Le Haut conseil pour la réconciliation et l’unité nationale (HCRUN) et la Commission nationale des droits humains (CNDH), ont animé conjointement une conférence de presse, le lundi 6 mai 2019 à Ouagadougou. Il s’est agi de restituer aux journalistes la teneur du rapport issu de leur mission d’enquêtes qu’ils ont effectué ensemble à Yirgou du 15 au 22 février 2019.

Après le drame de Yirgou dans le Sanmatenga, le Haut conseil pour la réconciliation et l’unité nationale (HCRUN) et la Commission nationale des droits humains (CNDH) ont fait une immersion au sein des populations affectées à travers une mission conjointe du 15 au 22 février 2019. La teneur de leur rapport d’enquêtes a été livrée aux journalistes, le lundi 6 mai 2019 à Ouagadougou, au cours d’une conférence de presse. Selon le président du HCRUN, Léandre Bassolé, cette mission avait pour objectif principal, de faire l’état des lieux et prendre des initiatives aptes à apporter des réponses aux besoins des populations dans la détresse.

Il s’agissait également, a-t-il soutenu, de formuler, après analyse de la situation, des recommandations de nature à prévenir d’autres drames de ce type et dans l’urgence, dégager des pistes permettant de retisser progressivement les liens sociaux altérés par autant de violences indues. Ainsi, après avoir séjourné durant cinq jours parmi les protagonistes du drame dans sept localités (Yirgou, Bangrin, Biguélé, Barsalogho, Korko, Foubè et Kaya) où 150 personnes ont été interrogées à travers des guides spécifiques en fonction de l’échantillonnage, la mission de 16 membres est parvenue a relevé de nombreux points d’intérêt, a souligné M. Bassolé.

Ce sont, entre autres, l’origine des victimes, la typologie des victimes, celle des atteintes aux droits humains (les atteintes aux droits à la vie, à l’éducation, à l’intégrité physique et morale, à la liberté de circuler, les violences faites aux femmes et aux enfants, les disparitions…), les auteurs présumés des transgressions et la responsabilité de l’Etat.

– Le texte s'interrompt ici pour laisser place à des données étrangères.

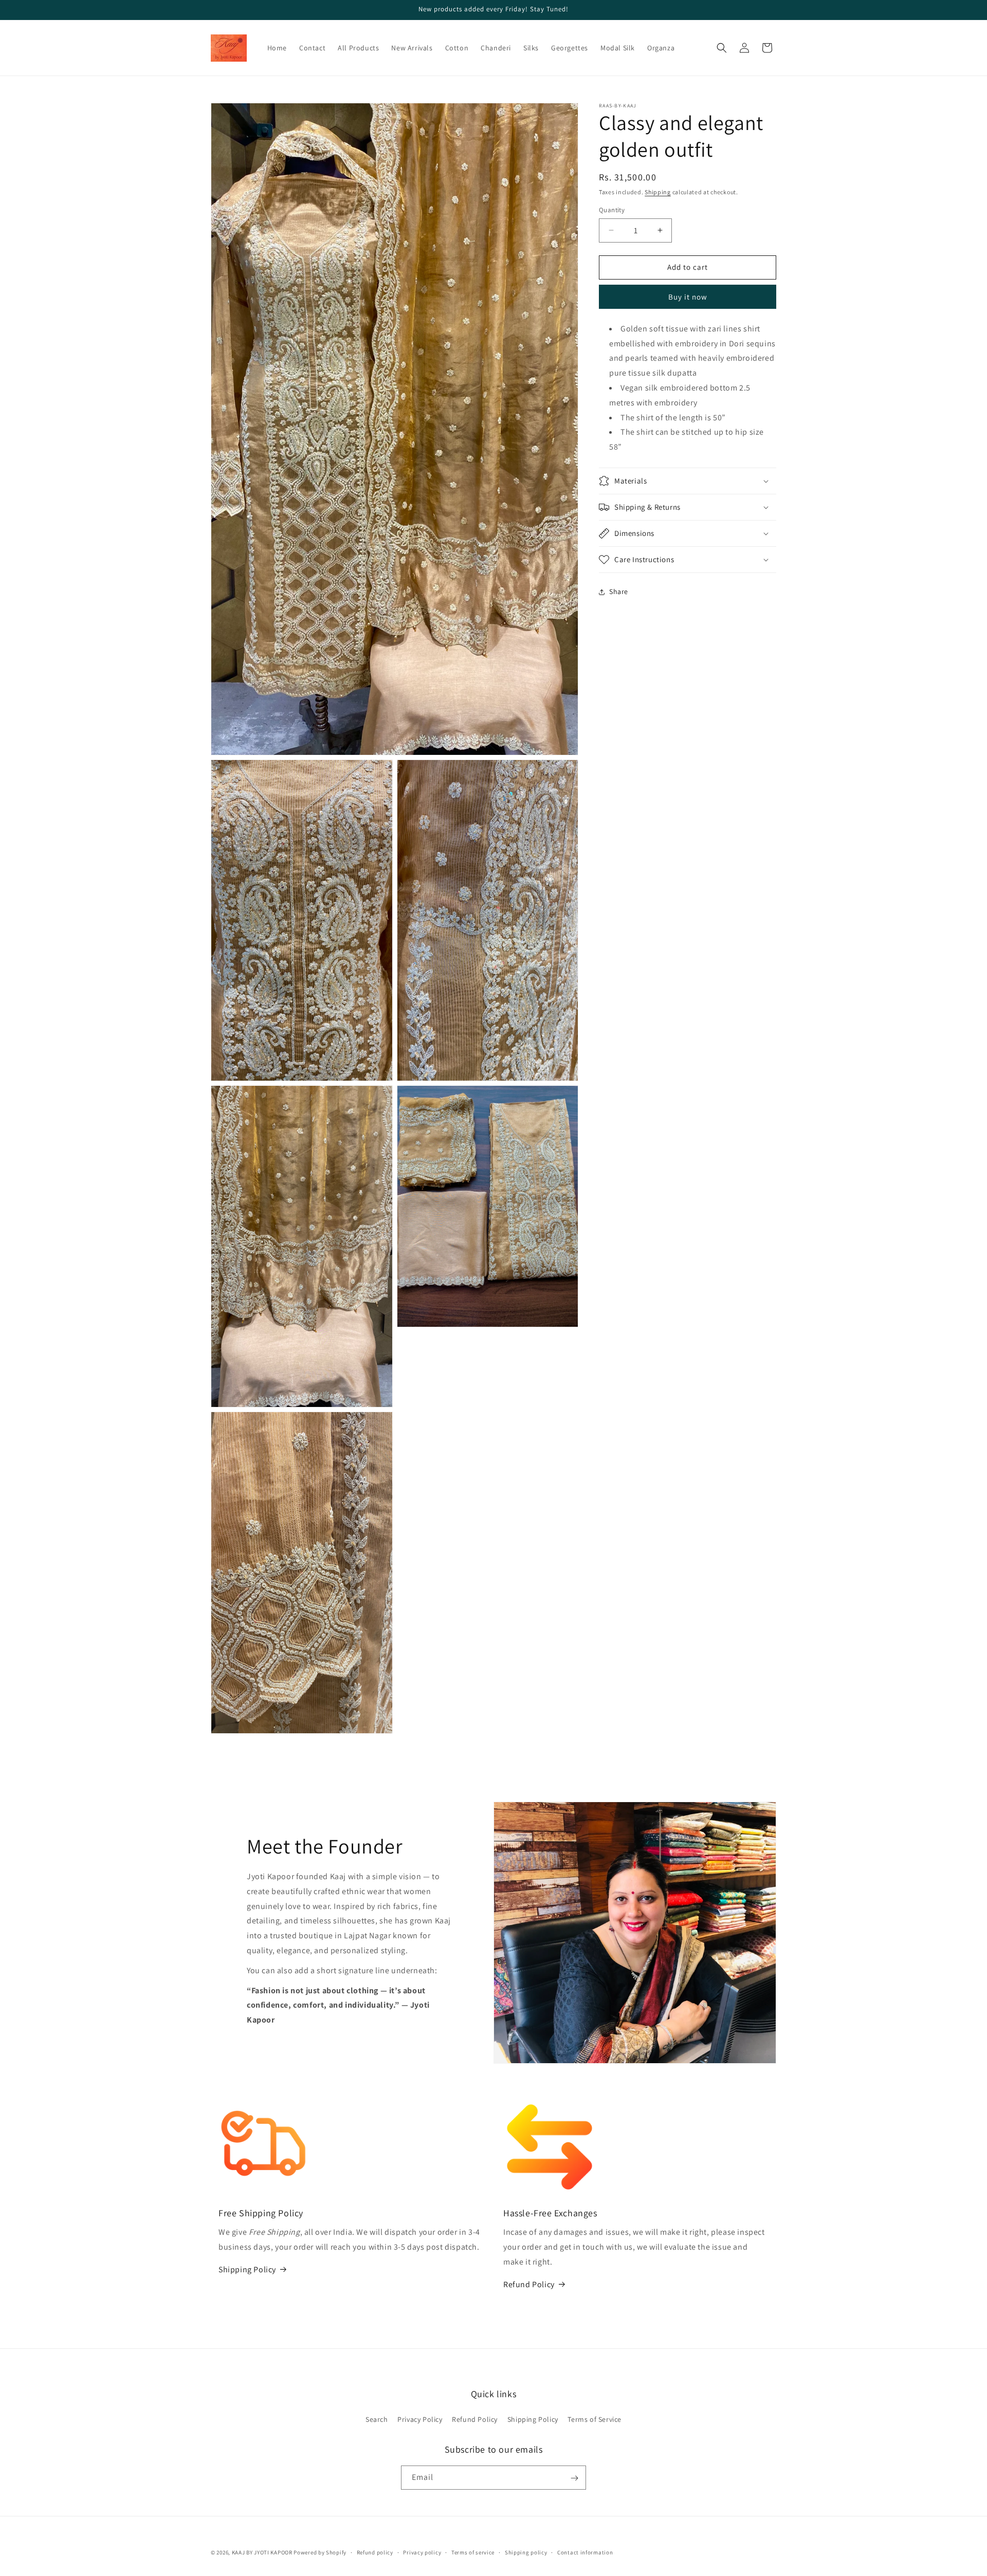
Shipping (658, 192)
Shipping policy (526, 2551)
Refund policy (375, 2551)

A cet effet, dans le rapport, a poursuivi le président du HCRUN, des actions urgentes sont formulées sous forme de recommandations pour panser les blessures physiques et psychologiques infligées aux victimes et pour éviter la répétition d’un tel drame.

Justice classique ou transitionnelle ?

A l’endroit du gouvernement, a-t-il cité, les deux organisations recommandent de diligenter des enquêtes judiciaires pour la manifestation de la vérité sur ces événements afin que justice soit rendue. Par ailleurs, elles suggèrent de prévoir un mécanisme d’assistance judiciaire au profit des victimes ainsi qu’un mécanisme de protection des témoins et des victimes et, recenser et prendre en charge les personnes ayant un besoin de prise en charge psychologique.

Il s’agit également pour le gouvernement, a-t-il ajouté, d’améliorer l’aménagement des camps en prévision de la saison des pluies imminentes, faciliter le retour des personnes déplacées dans leur village d’origine, prendre des mesures pour la réouverture immédiate des écoles de la zone, engager une réflexion générale au niveau de l’Etat sur la question des groupes d’autodéfense, renforcer le maillage sécuritaire dans toute la zone, etc. Avez-vous des chiffres en termes de victimes ? Dans quelles conditions la mission a été accueillie ? Dans le cas précis de Yirgou, préférez-vous la justice classique ou celle transitionnelle prônée par le HCRUN ? Ce sont, entre autres, des questions des journalistes à l’endroit des conférenciers. «L’objectif de la mission n’était pas d’aller chiffrer les victimes parce qu’en matière de droits humains, lorsqu’il y a eu une seule victime dans une affaire, c’est déjà grave.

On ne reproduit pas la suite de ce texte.